» WORK INSTRUCTIONS: Each line with the string "professional" is to be copied from the records below.

+++ INPUT DATA

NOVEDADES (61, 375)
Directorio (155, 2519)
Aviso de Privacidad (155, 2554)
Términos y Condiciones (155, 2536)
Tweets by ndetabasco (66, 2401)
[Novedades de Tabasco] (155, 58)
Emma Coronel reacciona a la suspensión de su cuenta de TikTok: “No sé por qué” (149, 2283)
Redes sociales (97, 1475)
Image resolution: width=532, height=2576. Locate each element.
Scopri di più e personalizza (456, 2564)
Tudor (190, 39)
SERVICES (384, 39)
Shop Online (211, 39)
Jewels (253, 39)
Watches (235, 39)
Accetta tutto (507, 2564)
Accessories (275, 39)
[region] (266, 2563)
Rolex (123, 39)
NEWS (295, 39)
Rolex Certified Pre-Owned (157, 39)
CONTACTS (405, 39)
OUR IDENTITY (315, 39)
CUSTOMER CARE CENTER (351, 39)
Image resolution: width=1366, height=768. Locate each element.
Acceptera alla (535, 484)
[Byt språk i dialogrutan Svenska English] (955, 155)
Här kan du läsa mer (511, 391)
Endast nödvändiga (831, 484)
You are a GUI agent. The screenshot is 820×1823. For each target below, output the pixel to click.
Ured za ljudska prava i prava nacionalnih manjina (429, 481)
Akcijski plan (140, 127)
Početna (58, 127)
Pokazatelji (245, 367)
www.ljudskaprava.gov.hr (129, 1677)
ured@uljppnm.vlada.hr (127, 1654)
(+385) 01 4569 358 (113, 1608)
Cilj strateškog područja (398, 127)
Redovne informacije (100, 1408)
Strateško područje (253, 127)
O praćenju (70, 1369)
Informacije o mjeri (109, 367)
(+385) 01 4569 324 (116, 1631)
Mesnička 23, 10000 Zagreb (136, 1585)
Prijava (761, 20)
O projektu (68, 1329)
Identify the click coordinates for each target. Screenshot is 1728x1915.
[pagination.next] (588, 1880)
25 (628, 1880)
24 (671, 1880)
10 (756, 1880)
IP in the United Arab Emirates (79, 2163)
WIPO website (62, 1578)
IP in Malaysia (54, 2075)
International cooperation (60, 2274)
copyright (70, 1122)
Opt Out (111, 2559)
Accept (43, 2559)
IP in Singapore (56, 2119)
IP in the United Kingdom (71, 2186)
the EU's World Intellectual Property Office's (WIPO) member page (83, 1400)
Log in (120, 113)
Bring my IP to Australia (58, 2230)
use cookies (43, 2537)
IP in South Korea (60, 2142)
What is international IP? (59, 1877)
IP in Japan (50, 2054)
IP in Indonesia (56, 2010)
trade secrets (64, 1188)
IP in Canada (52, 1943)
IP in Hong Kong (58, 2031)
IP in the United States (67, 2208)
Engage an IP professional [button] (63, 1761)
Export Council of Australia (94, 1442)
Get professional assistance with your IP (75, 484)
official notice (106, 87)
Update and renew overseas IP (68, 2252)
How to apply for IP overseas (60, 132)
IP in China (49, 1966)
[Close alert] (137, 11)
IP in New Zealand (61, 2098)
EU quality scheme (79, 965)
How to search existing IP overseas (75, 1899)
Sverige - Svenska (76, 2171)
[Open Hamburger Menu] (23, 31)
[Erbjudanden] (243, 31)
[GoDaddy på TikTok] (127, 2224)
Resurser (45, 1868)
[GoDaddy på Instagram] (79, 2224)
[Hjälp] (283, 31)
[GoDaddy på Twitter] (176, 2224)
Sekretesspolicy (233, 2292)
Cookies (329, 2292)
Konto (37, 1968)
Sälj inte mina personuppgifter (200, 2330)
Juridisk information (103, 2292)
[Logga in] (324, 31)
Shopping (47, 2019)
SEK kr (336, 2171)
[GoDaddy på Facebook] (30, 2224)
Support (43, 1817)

++++++

» SOLUTION:
Engage an IP professional [button] (63, 1761)
Get professional assistance with your IP (75, 484)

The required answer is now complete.